PWC estimates that the on-demand economy will reach a whopping US$335 billion by 2025—and there’s a bright outlook that Asia will be a huge part of the global pie. As we can see, on-demand apps are proliferating across the region: there’s Gojek in Indonesia for on-demand services, and PandaBed in Singapore, an alternative to Airbnb, just to name a couple.
With the rise of cheaper technology and also the middle class in Asia, customers are demanding more flexibility and instant gratification. People want things easily and they want it now—the name of the game is convenience. The World Bank in a recent report finds that services like China’s Didi and Indonesia’s Gojek are so successful because they’re not only convenient, but they let users rate the drivers—which creates trust among the apps’ users.
There has also been an important shift in customers’ mindsets. Gone are the days where people showed less respect for people who do not own a car or a property. A Nielsen survey found that 78 percent of Asians are willing to share either their property or personal assets, which is 10 percent higher than the global average. The same Nielsen survey found that 81 percent of customers in Asia would engage in the on-demand economy, well ahead of the global average, at 66 percent.
Singapore is a shining example of this shift—just look at the success of homegrown apps GrabTaxi and Redmart. Ride-hailing app Grab has raised US$680 million in funding and is one of the leading on-demand services in the city. Meanwhile, Redmart, which has raised about US$60 million in funding, has seen wild success using the idea of delivering groceries right to the customer’s doorstep. It’s also grown by introducing food and shopping deliveries.
The progress of Singapore leading digital economy in the region is promising with the foundation of the Sharing Economy Association Singapore, to help promote the on-demand economy. Many startup companies are joining the organisation, as demand in Singapore for on-demand services rises. PandaBed and Airbnb have joined the organisation—along with carpooling apps CarPal and icarsclub. One of the biggest benefits this association is expected to bring to Singapore isn’t only ease and cheaper prices to customers, but sustainability that has become one of the country’s focuses.
Despite the obvious change of customers’ behaviour and preferences, businesses might not always be willing to adapt. When change is being introduced to a company, it might disrupt organisational equilibrium, take away from costs, or even result in unwanted consequences from employees. Sometimes, change is too far from comfort, especially if the business has been in the industry for more than 10 to 20 years.
However, in today’s competitive environment, the only option is to adapt or to lose. Businesses throughout Asia will need to let go of their traditional mindsets towards customers and start adapting to the new sharing economy.

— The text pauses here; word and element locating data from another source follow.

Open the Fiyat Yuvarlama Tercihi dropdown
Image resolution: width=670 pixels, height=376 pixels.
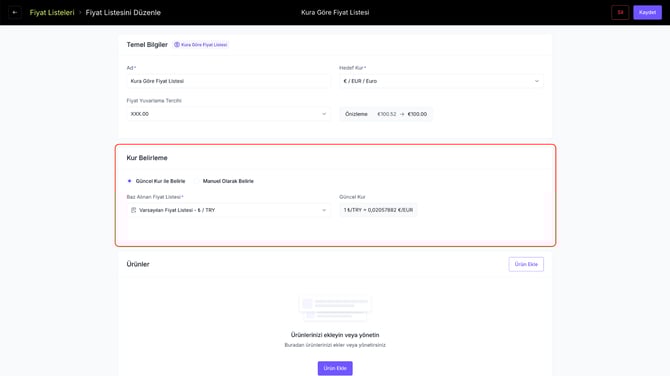pos(228,114)
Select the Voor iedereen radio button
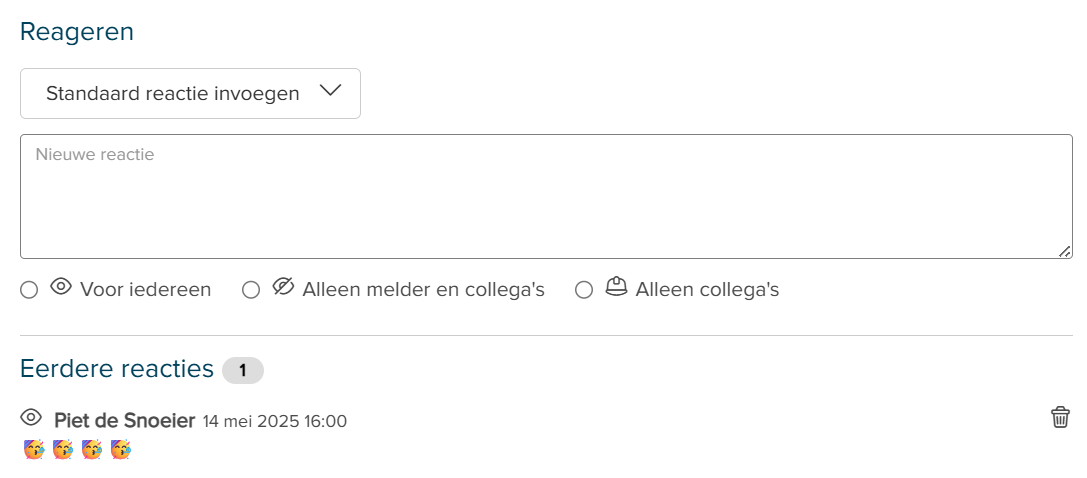This screenshot has height=478, width=1087. pos(29,290)
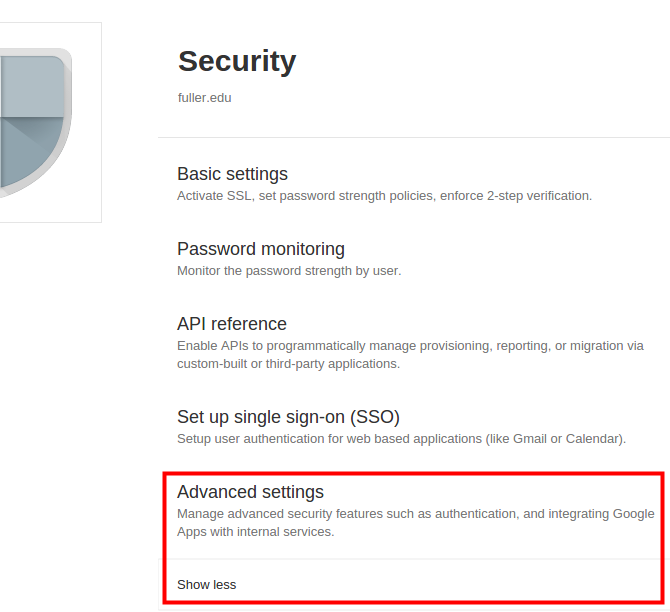Open Advanced settings
670x612 pixels.
click(250, 492)

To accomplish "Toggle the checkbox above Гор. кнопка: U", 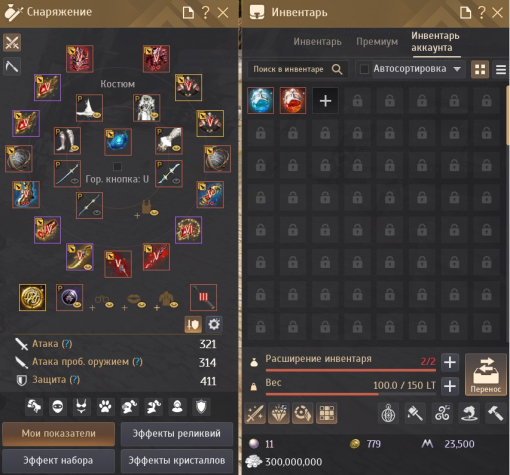I will coord(117,166).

They’ll need to deliver it fast, while also staying transparent and flexible.
Being flexible not only on products and services—but also the way a business is operated—should be a challenge that’s embraced, not feared. Businesses these days should be able to adjust their growth to any economic dynamic, and today, that’s undeniably shifting towards the sharing and on-demand economy. One doesn’t need to look far past the region’s smartphone-hungry rising middle class, discovering new apps and services seemingly every day.